Exercise directions → Your answer must be an exact transcription of the lines from the line with "Certificates & Affiliations" through the final line of the data.

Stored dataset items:
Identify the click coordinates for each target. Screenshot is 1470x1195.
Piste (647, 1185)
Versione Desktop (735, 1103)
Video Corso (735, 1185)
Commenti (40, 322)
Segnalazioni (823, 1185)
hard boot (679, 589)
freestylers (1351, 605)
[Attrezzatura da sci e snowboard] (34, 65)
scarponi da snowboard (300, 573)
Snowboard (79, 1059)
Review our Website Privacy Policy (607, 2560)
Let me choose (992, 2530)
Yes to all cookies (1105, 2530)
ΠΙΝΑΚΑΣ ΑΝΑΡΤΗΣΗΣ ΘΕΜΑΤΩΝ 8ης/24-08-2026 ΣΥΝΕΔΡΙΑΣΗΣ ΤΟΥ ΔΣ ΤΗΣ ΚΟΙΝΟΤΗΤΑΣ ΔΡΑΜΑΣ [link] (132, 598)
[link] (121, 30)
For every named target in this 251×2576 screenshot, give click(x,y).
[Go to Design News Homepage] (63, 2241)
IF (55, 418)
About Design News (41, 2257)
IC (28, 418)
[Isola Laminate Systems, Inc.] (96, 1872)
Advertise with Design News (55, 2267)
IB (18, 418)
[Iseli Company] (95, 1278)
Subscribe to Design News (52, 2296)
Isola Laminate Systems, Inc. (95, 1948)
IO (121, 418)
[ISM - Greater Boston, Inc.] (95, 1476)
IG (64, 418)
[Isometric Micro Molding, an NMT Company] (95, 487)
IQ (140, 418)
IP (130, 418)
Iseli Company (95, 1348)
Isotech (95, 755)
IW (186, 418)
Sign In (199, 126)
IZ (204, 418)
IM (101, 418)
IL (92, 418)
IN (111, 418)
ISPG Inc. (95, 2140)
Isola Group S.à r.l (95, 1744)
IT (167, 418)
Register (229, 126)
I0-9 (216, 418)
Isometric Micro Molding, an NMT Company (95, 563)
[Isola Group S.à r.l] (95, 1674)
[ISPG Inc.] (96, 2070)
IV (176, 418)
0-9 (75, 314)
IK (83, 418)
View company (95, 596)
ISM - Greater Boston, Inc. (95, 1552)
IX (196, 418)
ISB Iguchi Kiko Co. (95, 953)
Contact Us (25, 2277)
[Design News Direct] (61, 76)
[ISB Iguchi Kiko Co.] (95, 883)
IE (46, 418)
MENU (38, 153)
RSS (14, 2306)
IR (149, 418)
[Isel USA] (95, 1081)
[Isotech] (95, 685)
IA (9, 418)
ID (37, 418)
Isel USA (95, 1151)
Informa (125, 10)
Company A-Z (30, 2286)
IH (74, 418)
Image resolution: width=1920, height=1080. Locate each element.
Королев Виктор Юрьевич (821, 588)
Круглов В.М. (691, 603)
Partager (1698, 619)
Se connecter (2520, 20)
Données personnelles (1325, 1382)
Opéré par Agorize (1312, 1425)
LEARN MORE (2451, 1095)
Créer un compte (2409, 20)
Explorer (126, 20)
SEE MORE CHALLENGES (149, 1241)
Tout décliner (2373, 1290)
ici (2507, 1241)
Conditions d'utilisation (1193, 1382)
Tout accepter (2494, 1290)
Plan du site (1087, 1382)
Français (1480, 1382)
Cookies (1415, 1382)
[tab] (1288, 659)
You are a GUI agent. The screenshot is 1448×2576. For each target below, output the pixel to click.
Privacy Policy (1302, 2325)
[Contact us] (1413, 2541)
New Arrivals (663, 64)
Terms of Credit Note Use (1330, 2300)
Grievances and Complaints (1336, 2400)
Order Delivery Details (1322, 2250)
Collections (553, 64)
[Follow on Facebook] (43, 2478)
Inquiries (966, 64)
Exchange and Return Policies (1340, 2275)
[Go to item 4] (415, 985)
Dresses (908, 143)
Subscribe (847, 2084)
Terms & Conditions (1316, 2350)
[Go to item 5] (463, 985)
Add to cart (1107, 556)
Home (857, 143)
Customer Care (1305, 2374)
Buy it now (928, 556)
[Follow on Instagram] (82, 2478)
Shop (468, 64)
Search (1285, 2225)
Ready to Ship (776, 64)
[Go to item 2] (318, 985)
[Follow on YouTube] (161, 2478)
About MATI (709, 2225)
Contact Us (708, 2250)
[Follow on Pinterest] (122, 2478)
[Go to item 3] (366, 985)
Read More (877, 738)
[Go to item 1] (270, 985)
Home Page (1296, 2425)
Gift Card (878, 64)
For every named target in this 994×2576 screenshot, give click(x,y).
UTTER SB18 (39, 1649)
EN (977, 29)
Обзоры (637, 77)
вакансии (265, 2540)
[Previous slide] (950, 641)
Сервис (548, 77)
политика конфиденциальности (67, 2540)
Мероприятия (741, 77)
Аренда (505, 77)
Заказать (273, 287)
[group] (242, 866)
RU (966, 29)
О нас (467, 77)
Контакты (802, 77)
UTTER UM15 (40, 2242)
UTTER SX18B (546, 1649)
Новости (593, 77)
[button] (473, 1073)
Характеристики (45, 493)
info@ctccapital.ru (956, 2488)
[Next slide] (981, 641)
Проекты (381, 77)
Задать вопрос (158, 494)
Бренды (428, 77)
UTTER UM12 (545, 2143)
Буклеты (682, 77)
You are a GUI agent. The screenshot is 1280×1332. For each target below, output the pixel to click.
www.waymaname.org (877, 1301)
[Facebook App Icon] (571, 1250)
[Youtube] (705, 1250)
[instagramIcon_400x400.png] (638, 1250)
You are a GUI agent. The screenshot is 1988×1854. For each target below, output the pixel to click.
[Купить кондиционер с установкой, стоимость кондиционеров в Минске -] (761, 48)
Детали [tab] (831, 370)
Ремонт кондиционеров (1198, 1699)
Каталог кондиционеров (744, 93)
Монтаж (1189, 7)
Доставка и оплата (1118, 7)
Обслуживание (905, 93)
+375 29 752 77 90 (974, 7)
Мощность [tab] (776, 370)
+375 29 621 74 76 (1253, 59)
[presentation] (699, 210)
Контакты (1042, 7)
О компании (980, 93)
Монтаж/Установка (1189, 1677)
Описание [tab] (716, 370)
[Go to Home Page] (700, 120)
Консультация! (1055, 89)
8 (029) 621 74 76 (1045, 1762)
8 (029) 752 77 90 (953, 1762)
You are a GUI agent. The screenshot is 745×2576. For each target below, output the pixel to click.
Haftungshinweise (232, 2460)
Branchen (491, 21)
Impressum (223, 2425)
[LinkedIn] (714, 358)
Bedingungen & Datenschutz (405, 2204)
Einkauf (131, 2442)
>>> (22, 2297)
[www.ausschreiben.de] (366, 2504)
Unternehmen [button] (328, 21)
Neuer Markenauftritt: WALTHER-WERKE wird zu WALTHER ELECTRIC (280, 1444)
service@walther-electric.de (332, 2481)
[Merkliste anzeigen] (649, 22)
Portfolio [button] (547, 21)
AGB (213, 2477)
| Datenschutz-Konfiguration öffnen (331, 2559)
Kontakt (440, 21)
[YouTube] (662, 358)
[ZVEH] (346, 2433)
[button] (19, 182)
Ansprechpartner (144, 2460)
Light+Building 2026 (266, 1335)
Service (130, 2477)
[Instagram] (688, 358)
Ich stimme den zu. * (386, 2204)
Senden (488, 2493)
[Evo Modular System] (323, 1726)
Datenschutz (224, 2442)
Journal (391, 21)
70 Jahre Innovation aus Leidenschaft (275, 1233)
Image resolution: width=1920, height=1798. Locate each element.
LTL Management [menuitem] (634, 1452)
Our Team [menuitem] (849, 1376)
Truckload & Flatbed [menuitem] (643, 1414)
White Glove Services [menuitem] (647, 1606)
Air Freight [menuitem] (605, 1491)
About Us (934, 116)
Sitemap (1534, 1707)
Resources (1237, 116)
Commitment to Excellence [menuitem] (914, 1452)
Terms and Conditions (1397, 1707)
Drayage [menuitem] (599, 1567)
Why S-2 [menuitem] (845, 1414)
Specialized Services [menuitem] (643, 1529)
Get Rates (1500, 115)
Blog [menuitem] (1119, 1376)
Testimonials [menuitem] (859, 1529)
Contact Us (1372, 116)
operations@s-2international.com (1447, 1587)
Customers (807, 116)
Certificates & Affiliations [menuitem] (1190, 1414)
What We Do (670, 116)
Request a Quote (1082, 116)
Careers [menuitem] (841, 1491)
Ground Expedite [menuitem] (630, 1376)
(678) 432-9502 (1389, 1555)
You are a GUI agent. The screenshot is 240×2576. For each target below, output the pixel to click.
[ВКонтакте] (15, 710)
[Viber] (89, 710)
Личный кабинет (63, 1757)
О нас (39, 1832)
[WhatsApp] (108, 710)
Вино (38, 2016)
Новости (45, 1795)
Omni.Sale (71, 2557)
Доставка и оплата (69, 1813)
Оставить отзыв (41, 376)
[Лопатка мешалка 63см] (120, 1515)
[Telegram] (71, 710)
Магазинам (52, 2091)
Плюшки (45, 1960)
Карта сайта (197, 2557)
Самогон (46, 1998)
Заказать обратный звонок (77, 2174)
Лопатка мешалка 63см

Completed task →
Certificates & Affiliations [menuitem] (1190, 1414)
What We Do (670, 116)
Request a Quote (1082, 116)
Careers [menuitem] (841, 1491)
Ground Expedite [menuitem] (630, 1376)
(678) 432-9502 (1389, 1555)
You are a GUI agent. The screenshot is 240×2576. For each target below, output the pixel to click.
[ВКонтакте] (15, 710)
[Viber] (89, 710)
Личный кабинет (63, 1757)
О нас (39, 1832)
[WhatsApp] (108, 710)
Вино (38, 2016)
Новости (45, 1795)
Omni.Sale (71, 2557)
Доставка и оплата (69, 1813)
Оставить отзыв (41, 376)
[Лопатка мешалка 63см] (120, 1515)
[Telegram] (71, 710)
Магазинам (52, 2091)
Плюшки (45, 1960)
Карта сайта (197, 2557)
Самогон (46, 1998)
Заказать обратный звонок (77, 2174)
Лопатка мешалка 63см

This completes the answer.